The Morning Line: Glen Murray at 15 – 1.

Before he went to support Gerard Kennedy for Ontario Liberal leader, former MPP George Smitherman could have explained something important to his successor in Toronto Centre, MPP Glen Murray. It is the cause of Toronto having a mayor such as Rob Ford. It is the plain and bitter truth that tells you that the further you move away from Toronto’s intersection of Church and Wellesley, the less tolerance you will find. Glen Murray is a city mouse and he cannot survive north of Highway 7.

Mind you, if he had a decent campaign team, he would not be such a long shot. There seems to be no effort to sell Glen’s activism that has earned him accolades in both Winnipeg and Toronto. He brings a unique skill set to the urban scene and has far more to offer the Liberal party than his campaign geniuses are telling us about.

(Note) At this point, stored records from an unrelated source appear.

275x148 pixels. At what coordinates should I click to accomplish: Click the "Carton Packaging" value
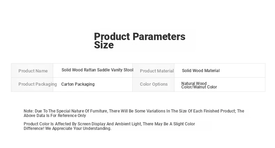(78, 84)
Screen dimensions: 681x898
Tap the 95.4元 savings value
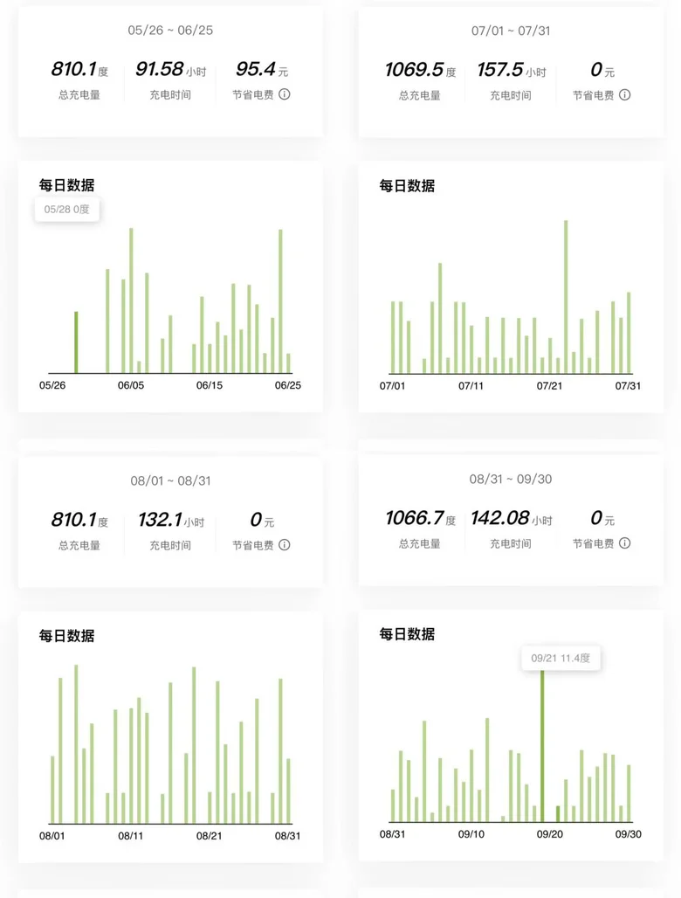[253, 70]
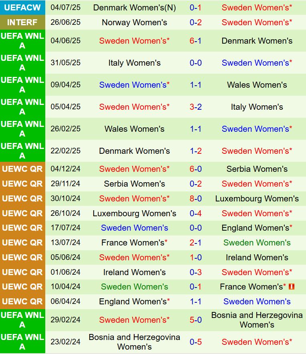This screenshot has height=354, width=306.
Task: Open the UEFACW competition label
Action: click(22, 7)
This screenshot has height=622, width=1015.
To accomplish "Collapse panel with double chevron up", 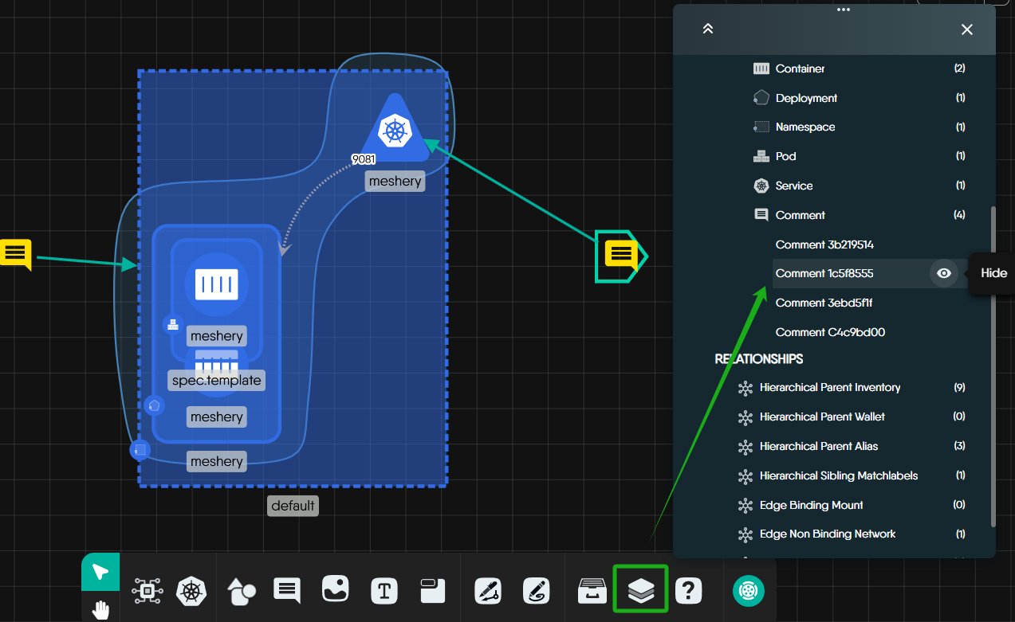I will pos(707,29).
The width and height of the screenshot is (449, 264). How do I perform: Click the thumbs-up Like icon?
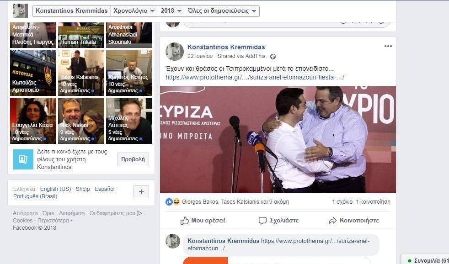coord(185,221)
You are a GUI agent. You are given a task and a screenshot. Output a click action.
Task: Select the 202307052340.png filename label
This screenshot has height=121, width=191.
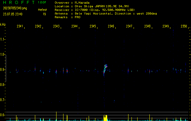(15, 8)
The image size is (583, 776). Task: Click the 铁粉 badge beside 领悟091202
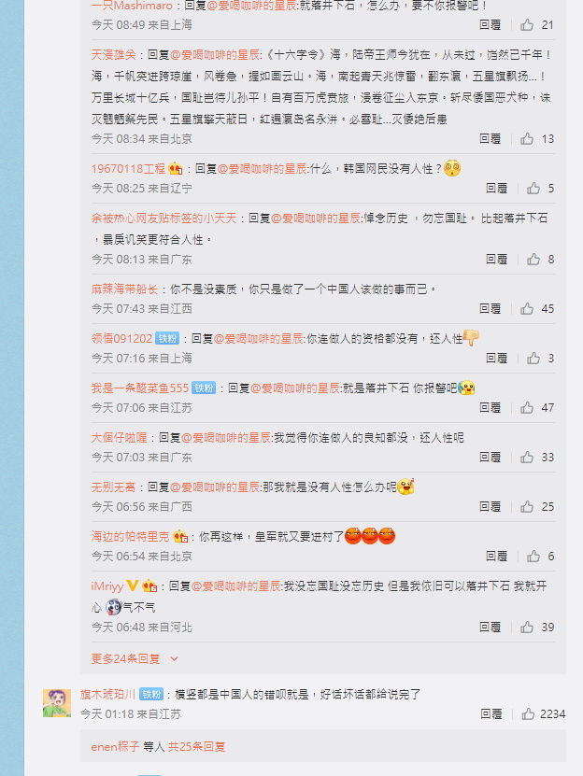pyautogui.click(x=167, y=339)
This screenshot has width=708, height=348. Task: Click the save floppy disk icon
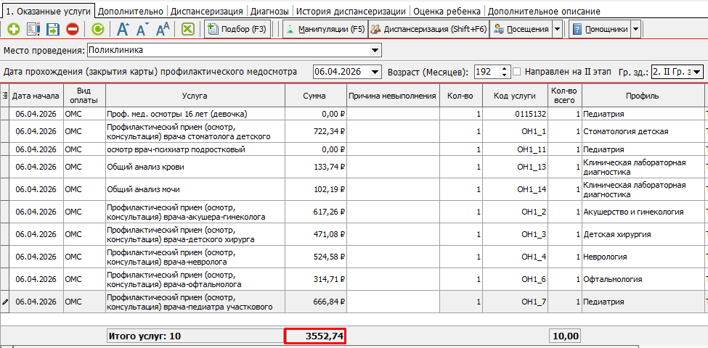tap(53, 30)
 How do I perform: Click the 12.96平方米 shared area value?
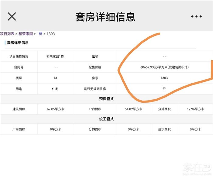pos(195,109)
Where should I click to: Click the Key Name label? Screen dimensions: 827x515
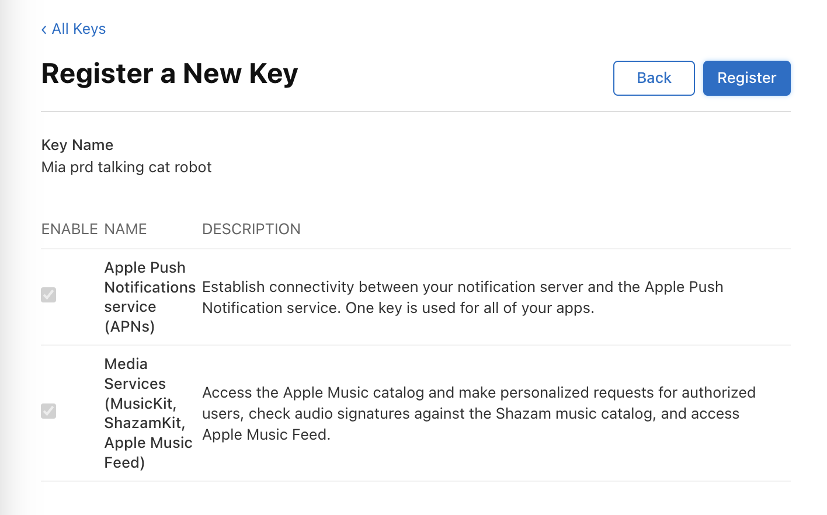tap(77, 145)
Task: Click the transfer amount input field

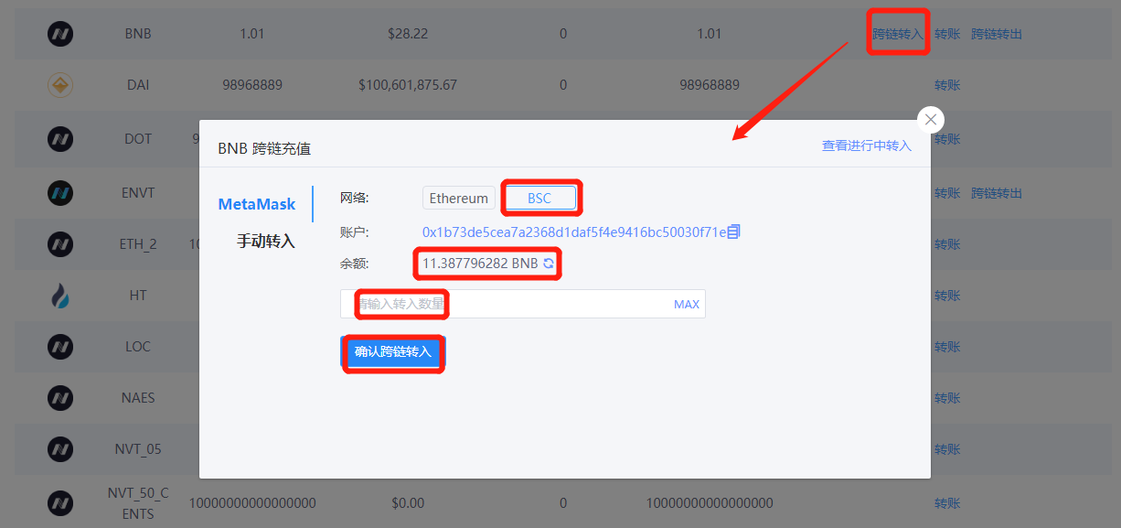Action: tap(512, 304)
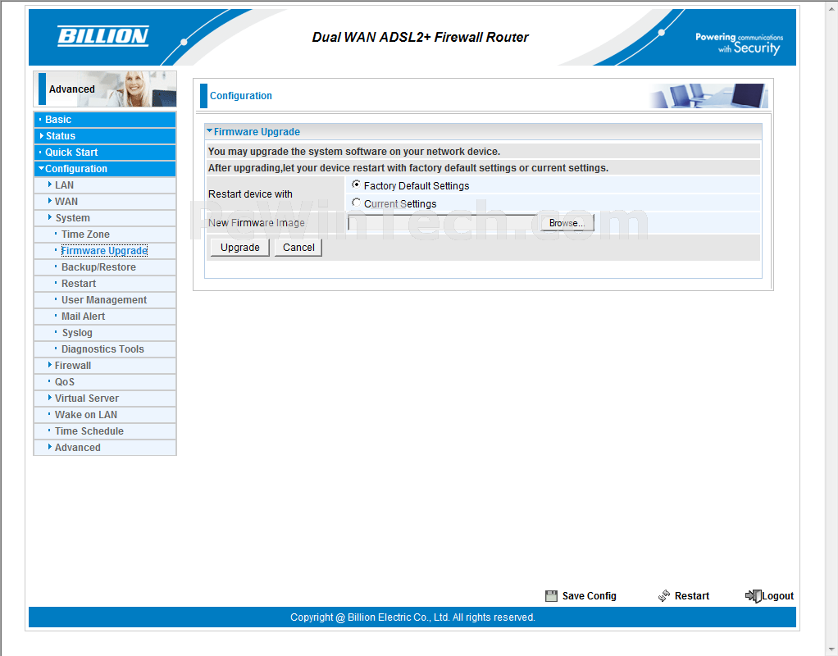838x656 pixels.
Task: Click the Upgrade button
Action: point(239,248)
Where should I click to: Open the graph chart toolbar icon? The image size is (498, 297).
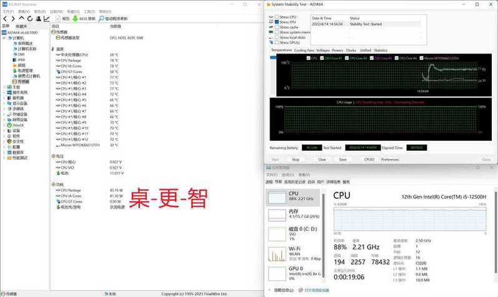coord(47,19)
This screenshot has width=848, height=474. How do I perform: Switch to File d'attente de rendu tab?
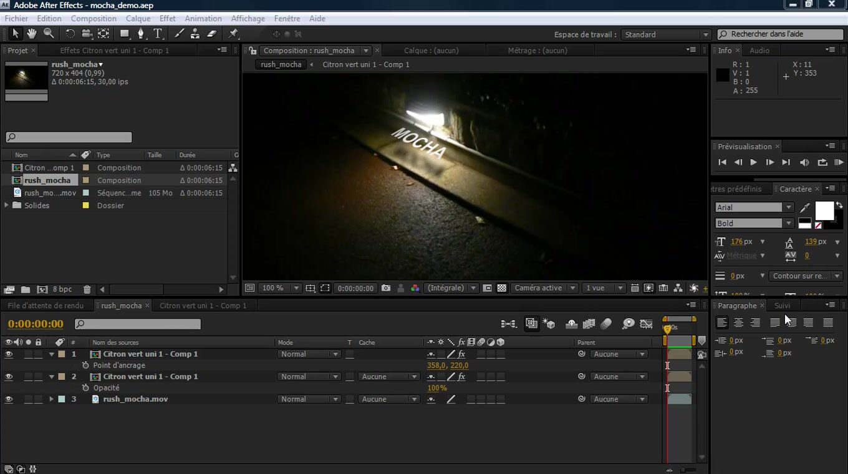pos(46,306)
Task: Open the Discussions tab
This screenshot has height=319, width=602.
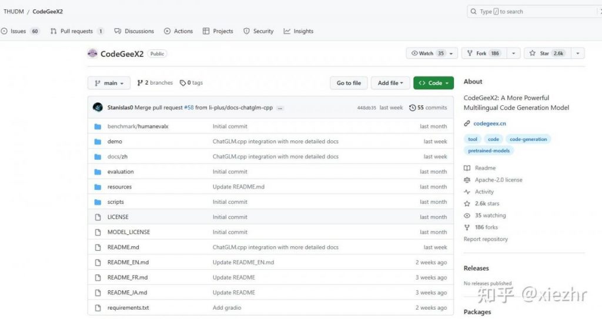Action: tap(134, 31)

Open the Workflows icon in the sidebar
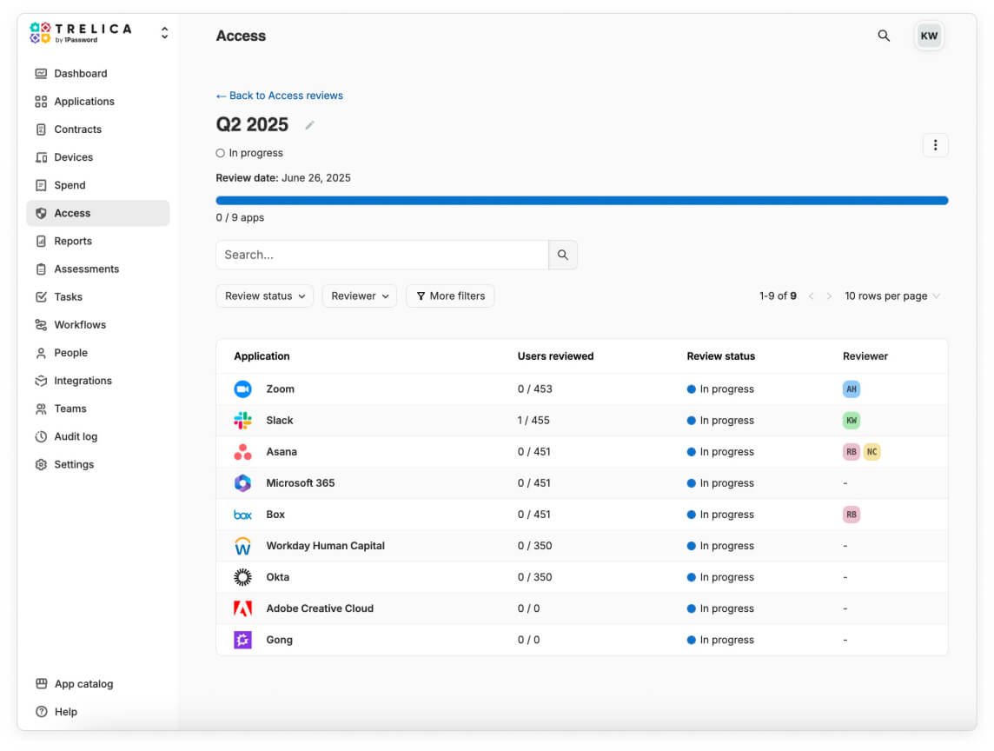(x=40, y=324)
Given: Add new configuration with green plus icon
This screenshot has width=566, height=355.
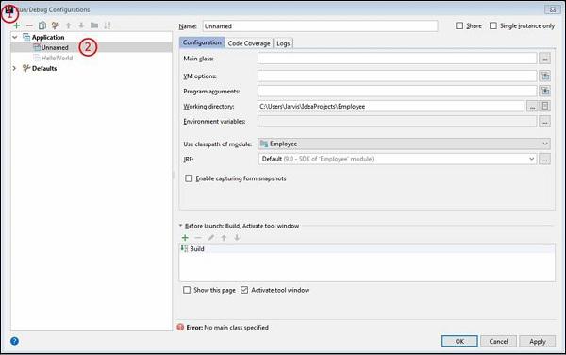Looking at the screenshot, I should click(16, 25).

One thing that the general public is not as aware of in this type of political campaign is that political people look behind the candidate to see who are the team running the campaign and what is their skill set. It is similar to checking on the trainer, jockey and work outs in the Daily Racing Form at the track. Our observations are that this team is tentative, slow to move on opportunities and will not seem to use any newer techniques until after they have been successfully used by opponents.

Glen did the party a service though when he said that this should be the last time the party ever allows a delegated convention that is as controlled as this one. This type of convention makes a mockery of democracy and suppresses party activists who want more say in party policy development. Murray missed the main point though when he failed to mention that the party leader should not be making decisions for local electoral districts. It is the ability of electoral districts to choose their own candidates that is essential to restoring democracy in the party.

While running for the premier’s job might have seemed like a good idea at the time last November, in the light of day of a New Year, Glen might be rethinking his enthusiasm. Regrettably there is really not a graceful way to bow out at this stage. We have already seen how the Toronto Sun reacts to Glen’s candidacy and that is just a small taste of how Conservative leader Tiny Tim Hudak and his friends would react to Glen as Premier.

But that is not going to happen. Glen might gather as many as 200 votes in the first ballot at the January convention but he has no potential for growth in the second ballot and will be forced to drop off the third ballot.